While both set batsmen had been evicted, the wickets weren’t coming quickly for Sri Lanka. That definitely also had a lot to do with the quality of the Indian batting line-up. Each time the home side sensed an opening, it was emphatically pegged back; Ashwin, Wriddhiman Saha and Jadeja all showcased their increasing value with the bat, with the ball by now clearly turning significantly.

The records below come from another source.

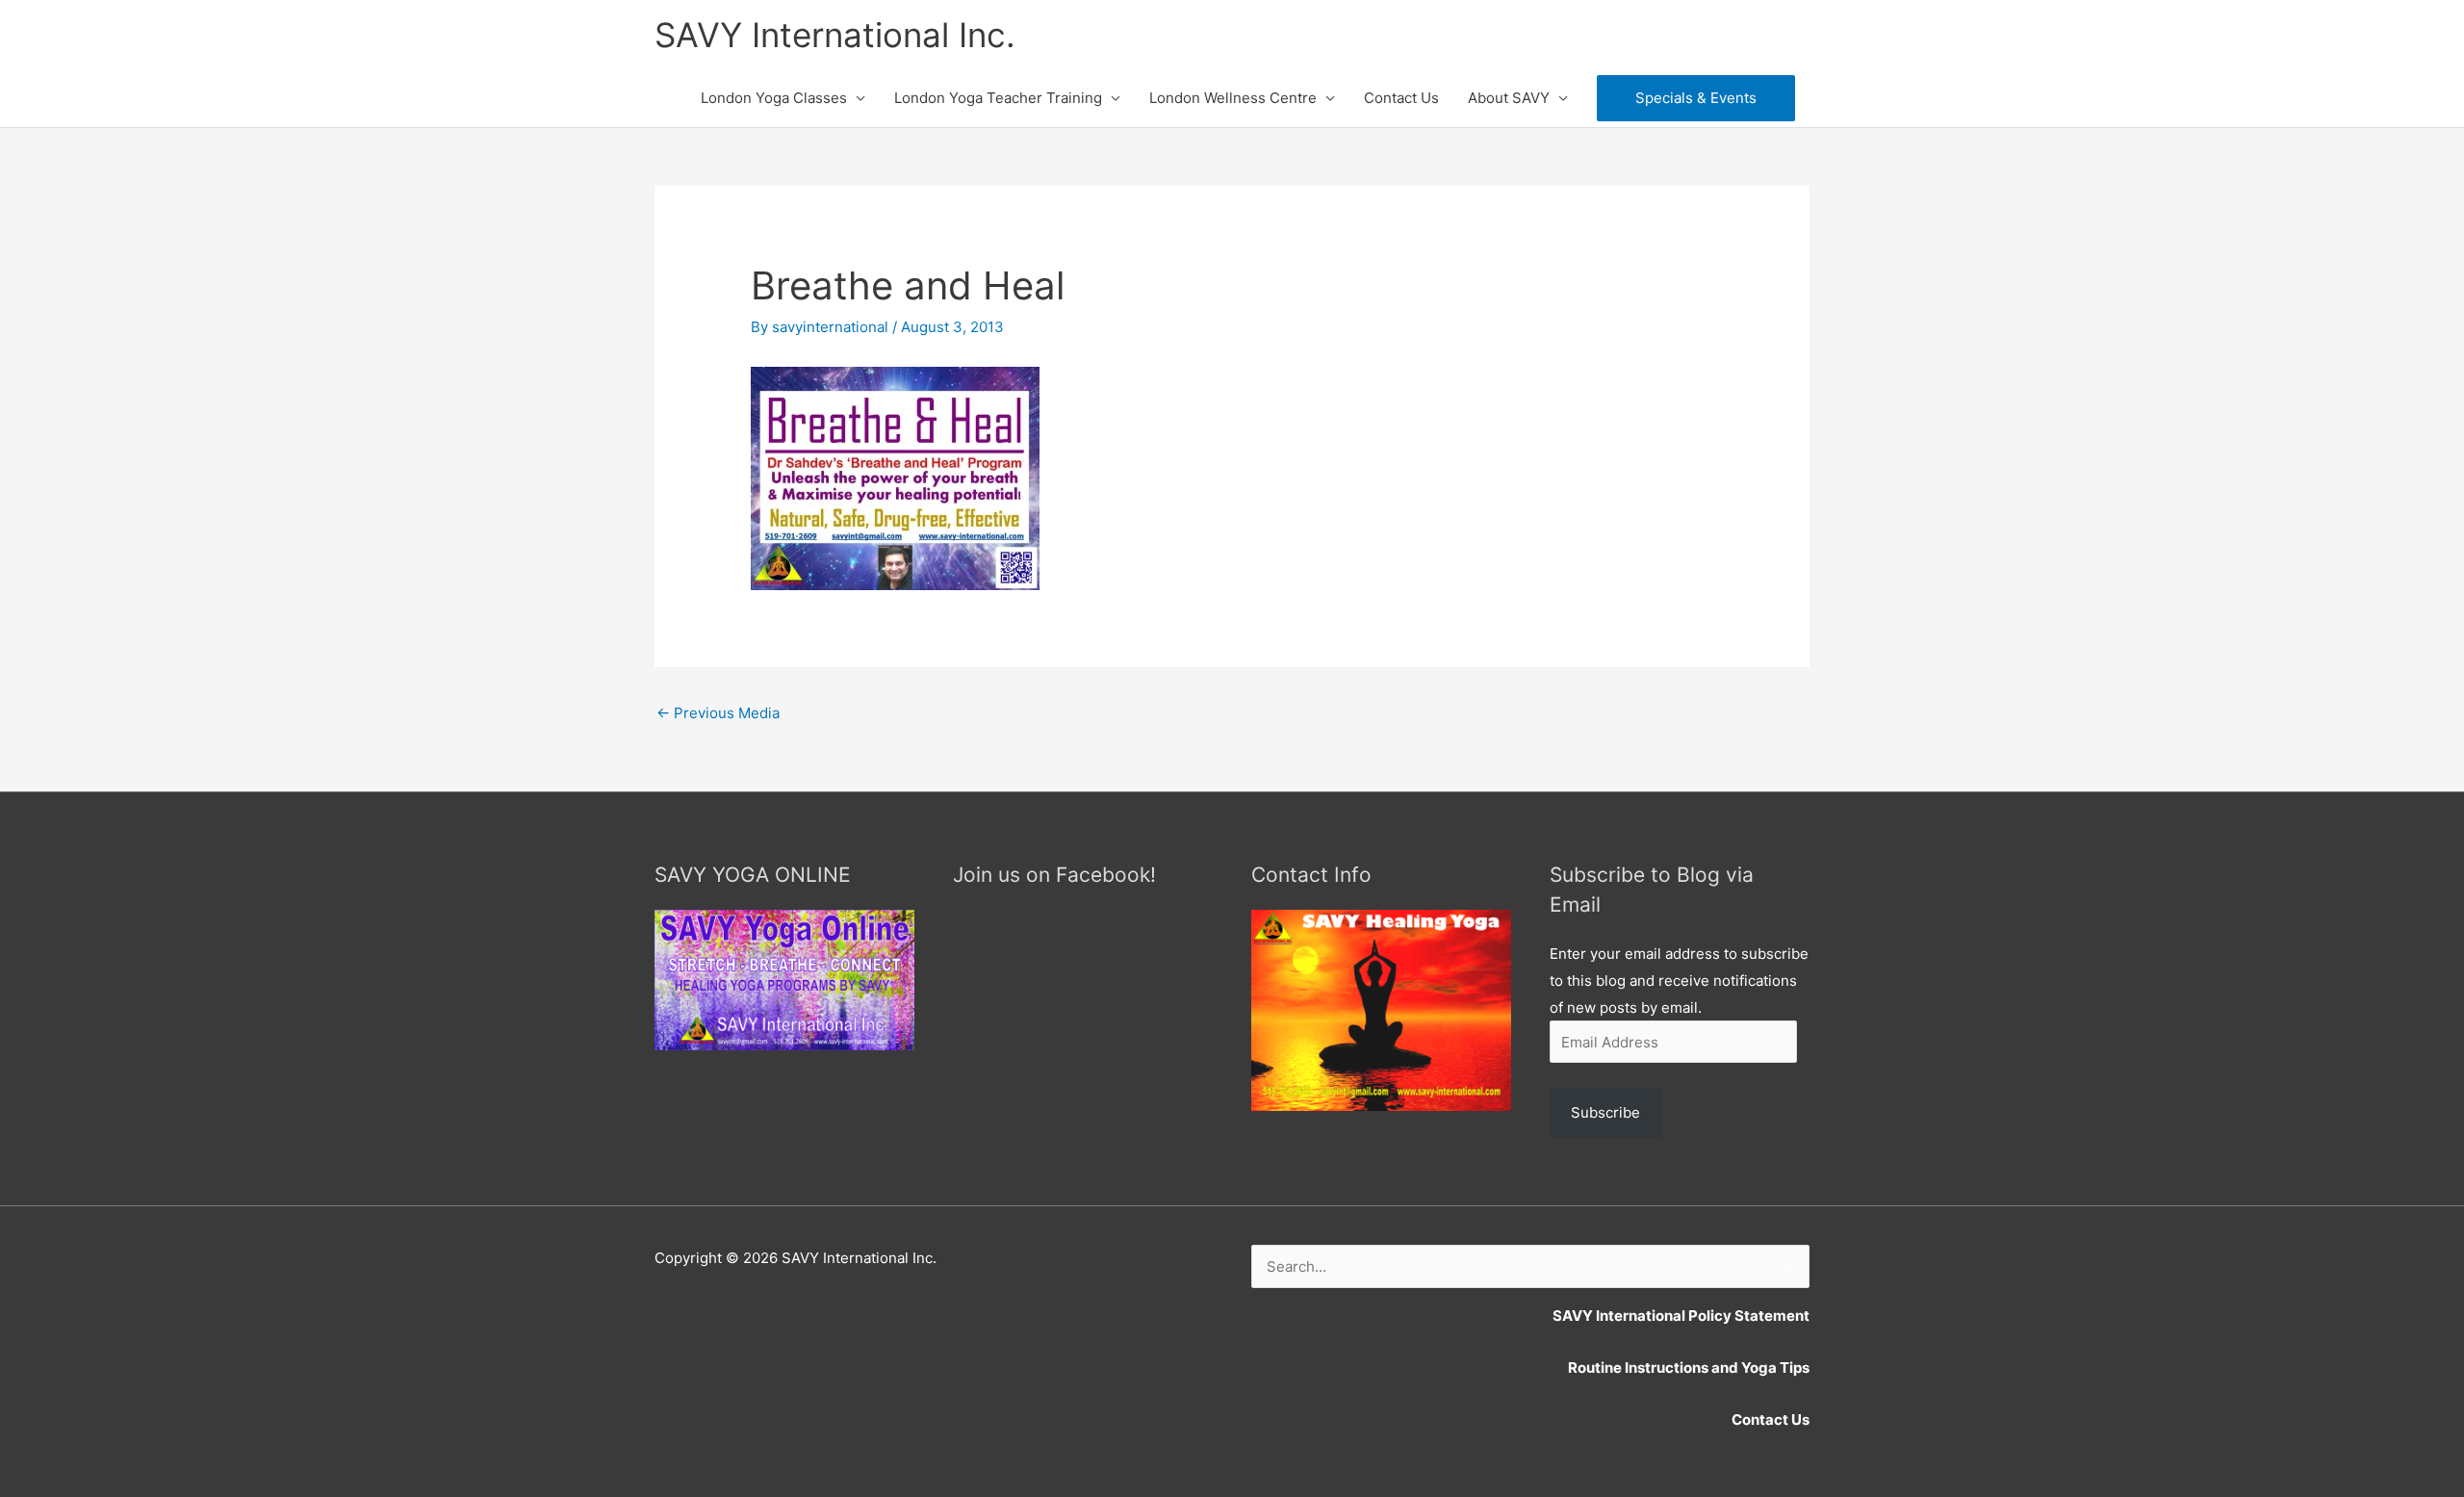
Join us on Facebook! (1054, 875)
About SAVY (1509, 98)
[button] (1696, 98)
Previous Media (718, 713)
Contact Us (1401, 98)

Ashwin produced perhaps the innings of the day, worth a classy 54 by punctuated by some of the most aesthetically pleasing shots, while Saha was busy and cheeky, the sweep a preferred option both against the left-arm spin of Pushpakumara and Herath, and the off-spin of Dilruwan Perera. Hardik Pandya came up with a cameo by which time the onus was on quick runs and not the preservation of wickets, while Jadeja – him with three first-class triple-tons but batting at a lowly No. 9 – opened his broad shoulders to slam the ball a country mile. Each stroke that cascaded off his willow was a blow to Sri Lanka’s aspirations; each wicket that fell to the turning ball only illustrated the magnitude of the task that lay ahead of Sri Lanka’s batsmen.
During the course of his half-century, Ashwin became the third fastest, after Ian Botham (42 Tests), and Kapil Dev and Imran Khan (50) to complete the Test double of 200 wickets and 2000 runs. He isn’t finished yet with either discipline, though the immediate quest will be to add to the stunning returns of 281 wickets already in this, his 51st Test.